大阪では久々にできた落語の定席「天満天神繁盛亭」。その開館を記念して、開館時点での上方の落語家を網羅した名鑑が刊行された。198名の落語家、14名の三味線方、23名の物故者が掲載され、本名、生年月日、出身地、出囃子、所属事務所などのデータとともに、落語ライターのやまだりよこさんの取材による人物紹介が顔写真を添えて掲載されている(三味線方数名は写真なし)。また、代表的な落語のあらすじと聞きどころが180本紹介されている。落語に興味を持ち始めた人にも、落語が好きな人にも楽しめて役にたつ一冊である。
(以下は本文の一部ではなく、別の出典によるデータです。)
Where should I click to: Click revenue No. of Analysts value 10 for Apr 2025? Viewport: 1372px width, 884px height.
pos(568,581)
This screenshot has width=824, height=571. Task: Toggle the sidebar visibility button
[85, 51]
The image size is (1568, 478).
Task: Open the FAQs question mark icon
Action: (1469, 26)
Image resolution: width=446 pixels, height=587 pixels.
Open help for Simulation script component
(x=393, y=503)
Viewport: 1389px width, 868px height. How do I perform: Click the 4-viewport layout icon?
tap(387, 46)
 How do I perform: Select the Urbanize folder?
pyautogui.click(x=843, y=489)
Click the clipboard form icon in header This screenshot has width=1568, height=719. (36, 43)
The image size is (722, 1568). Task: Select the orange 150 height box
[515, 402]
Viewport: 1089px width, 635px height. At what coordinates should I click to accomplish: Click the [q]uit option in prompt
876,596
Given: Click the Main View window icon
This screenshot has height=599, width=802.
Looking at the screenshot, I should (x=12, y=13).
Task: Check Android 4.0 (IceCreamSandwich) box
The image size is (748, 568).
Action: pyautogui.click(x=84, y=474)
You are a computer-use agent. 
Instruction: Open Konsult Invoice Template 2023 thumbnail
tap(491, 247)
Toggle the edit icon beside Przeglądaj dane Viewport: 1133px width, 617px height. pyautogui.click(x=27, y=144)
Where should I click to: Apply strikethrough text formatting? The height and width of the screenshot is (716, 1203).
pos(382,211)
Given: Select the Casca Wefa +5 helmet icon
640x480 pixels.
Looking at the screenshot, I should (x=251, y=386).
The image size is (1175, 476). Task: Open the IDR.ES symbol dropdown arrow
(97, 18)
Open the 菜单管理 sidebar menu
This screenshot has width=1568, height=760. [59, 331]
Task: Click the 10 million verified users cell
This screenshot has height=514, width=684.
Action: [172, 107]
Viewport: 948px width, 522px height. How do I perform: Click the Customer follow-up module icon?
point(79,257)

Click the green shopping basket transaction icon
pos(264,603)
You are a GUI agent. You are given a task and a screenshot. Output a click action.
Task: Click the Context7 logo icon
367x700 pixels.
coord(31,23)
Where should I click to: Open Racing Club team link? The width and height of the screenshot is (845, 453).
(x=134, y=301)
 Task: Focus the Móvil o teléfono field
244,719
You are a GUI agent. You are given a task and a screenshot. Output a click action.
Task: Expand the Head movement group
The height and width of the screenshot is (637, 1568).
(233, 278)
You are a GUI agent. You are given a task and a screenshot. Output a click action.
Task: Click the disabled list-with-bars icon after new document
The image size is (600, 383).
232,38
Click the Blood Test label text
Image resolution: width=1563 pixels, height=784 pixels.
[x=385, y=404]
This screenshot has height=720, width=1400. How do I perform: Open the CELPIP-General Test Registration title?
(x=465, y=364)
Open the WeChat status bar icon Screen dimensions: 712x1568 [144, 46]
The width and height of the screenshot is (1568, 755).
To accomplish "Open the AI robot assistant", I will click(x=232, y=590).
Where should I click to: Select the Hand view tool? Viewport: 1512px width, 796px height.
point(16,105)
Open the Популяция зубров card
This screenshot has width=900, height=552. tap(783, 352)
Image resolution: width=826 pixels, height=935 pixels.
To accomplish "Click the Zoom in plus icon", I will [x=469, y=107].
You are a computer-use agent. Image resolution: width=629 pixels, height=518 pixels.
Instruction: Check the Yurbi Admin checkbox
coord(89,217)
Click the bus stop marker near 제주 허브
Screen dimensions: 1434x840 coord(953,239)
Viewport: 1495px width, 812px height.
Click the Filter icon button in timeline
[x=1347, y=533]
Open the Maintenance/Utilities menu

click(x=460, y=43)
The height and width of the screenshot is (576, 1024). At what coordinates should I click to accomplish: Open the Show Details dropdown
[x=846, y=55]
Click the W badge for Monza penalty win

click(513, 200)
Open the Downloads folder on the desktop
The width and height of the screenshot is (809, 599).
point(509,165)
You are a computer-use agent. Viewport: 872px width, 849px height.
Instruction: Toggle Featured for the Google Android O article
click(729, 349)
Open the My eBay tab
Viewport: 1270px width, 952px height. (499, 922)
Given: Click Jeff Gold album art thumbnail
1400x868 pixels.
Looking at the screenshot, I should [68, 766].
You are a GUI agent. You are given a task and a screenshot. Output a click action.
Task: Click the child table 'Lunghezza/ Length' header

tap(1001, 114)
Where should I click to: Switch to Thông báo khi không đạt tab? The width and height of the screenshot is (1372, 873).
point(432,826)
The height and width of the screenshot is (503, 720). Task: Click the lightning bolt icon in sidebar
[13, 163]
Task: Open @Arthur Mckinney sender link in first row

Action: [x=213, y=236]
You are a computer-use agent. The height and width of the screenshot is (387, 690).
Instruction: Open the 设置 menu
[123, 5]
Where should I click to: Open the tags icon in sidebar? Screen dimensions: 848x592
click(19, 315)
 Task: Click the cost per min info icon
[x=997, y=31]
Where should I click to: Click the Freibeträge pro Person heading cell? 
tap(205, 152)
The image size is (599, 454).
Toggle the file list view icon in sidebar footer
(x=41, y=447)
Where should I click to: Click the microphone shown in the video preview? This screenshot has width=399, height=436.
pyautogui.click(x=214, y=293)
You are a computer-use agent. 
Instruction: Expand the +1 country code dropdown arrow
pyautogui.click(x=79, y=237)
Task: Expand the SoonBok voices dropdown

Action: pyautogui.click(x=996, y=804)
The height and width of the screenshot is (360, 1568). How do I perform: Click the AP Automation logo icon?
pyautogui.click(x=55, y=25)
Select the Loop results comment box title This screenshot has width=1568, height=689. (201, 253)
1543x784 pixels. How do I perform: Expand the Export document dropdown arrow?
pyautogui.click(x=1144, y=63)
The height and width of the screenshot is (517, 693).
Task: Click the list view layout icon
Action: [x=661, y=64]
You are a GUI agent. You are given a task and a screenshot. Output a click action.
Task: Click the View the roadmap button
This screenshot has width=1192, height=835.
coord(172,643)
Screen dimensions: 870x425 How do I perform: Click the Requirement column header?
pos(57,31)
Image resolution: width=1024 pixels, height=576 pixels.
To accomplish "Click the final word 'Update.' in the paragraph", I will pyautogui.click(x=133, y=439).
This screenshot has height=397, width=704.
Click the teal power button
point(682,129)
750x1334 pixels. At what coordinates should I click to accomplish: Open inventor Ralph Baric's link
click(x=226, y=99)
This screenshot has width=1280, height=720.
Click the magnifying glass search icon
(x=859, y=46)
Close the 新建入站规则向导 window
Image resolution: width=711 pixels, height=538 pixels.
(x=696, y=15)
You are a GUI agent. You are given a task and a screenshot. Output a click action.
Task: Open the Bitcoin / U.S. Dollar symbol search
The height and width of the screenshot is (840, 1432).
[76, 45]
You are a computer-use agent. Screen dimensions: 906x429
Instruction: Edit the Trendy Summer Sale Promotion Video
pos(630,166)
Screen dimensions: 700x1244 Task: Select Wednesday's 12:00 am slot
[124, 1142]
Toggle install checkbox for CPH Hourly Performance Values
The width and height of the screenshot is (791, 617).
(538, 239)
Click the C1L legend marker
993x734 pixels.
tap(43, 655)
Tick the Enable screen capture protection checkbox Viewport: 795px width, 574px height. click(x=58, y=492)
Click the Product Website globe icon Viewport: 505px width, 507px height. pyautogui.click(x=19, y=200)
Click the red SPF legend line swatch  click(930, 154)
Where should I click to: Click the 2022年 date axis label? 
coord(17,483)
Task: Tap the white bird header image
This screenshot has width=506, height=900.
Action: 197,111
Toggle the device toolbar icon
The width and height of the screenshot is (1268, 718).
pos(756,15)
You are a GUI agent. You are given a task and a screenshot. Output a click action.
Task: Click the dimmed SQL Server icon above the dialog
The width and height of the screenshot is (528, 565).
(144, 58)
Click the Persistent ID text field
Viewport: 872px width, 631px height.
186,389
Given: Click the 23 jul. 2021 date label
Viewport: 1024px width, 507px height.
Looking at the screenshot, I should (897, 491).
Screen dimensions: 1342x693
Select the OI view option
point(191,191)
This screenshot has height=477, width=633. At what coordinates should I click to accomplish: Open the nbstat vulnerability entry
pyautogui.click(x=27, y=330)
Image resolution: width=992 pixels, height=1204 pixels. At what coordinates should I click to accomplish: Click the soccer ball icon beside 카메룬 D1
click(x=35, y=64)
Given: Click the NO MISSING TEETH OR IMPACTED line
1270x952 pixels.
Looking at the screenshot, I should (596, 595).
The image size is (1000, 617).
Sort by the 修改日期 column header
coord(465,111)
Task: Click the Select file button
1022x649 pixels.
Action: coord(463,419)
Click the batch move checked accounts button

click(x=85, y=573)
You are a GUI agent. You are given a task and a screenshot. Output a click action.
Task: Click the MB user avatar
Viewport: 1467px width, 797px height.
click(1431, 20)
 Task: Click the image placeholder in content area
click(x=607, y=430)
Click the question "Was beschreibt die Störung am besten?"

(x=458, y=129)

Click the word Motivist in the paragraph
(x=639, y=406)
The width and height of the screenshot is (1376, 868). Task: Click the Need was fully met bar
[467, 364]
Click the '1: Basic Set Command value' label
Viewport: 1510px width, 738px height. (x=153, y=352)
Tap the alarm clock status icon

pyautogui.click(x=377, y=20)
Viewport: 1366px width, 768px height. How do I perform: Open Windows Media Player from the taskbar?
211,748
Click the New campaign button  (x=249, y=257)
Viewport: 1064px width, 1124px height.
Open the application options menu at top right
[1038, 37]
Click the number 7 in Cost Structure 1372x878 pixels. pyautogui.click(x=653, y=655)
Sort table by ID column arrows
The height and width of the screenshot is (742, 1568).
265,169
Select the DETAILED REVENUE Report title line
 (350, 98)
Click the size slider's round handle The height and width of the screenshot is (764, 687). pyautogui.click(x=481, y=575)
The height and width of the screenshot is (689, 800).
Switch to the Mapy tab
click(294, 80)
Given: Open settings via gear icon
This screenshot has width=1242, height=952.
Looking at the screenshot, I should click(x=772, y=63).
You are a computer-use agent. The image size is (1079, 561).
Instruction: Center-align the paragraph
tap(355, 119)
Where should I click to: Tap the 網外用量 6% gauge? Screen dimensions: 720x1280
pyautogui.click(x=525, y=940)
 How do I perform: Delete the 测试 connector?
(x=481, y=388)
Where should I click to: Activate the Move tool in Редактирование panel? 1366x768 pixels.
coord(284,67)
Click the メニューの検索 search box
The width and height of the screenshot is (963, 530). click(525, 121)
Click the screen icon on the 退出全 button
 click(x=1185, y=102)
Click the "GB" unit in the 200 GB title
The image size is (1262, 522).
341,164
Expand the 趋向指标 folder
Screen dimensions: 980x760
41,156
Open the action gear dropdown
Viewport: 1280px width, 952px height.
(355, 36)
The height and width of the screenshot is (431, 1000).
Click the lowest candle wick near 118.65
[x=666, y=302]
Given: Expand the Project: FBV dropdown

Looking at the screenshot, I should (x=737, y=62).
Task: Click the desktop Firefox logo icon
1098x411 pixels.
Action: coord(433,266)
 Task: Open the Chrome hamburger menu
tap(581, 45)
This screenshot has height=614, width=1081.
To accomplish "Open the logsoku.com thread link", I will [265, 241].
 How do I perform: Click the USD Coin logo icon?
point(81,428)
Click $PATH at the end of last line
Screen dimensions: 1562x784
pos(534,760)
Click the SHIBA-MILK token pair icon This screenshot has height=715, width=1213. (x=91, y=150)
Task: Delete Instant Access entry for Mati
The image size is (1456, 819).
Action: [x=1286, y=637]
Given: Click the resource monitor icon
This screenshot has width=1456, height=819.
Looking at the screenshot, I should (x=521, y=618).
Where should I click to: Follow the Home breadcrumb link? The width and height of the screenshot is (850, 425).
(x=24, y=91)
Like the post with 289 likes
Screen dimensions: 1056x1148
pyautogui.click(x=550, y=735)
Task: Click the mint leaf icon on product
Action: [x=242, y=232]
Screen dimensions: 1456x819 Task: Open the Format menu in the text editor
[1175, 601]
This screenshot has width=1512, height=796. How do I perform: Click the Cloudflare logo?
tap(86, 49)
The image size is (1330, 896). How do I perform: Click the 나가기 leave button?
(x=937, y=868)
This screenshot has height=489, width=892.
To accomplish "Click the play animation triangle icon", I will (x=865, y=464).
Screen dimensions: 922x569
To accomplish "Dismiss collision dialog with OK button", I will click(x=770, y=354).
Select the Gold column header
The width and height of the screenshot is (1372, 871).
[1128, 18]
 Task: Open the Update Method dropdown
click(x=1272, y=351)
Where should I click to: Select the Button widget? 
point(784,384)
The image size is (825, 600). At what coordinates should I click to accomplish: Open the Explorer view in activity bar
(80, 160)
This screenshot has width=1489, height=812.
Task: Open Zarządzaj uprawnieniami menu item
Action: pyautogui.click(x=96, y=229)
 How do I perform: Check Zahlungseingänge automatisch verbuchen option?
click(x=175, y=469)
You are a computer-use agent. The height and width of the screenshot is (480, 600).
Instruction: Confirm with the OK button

特に、落語家名鑑の部分に関しては、よくこれだけの人数の落語家を取材し、プロフィールをまとめたものだと思う。まさに労作である。現在協会に所属していない枝雀一門の落語家もちゃんと掲載されているところに、偏りのない編集の姿勢を感じさせる。
これから繁盛亭で落語を聞く際には、特に若手落語家が出演している時に、本書を携行していれば、落語家にも親しみがわき落語も楽しめること受け合いだ。
ただ、桂文我、笑福亭松之助、明石家さんまら何らかの事情で掲載されていない人もいる。特に文我はその弟子のまん我が掲載されているだけに、不掲載の理由が何なのか気になる。なぜ掲載されていない落語家がいるのかもちゃんと書いておいてほしかった。これだけの労作だけに、画竜点睛を欠くといわざるを得ない。残念なことだ。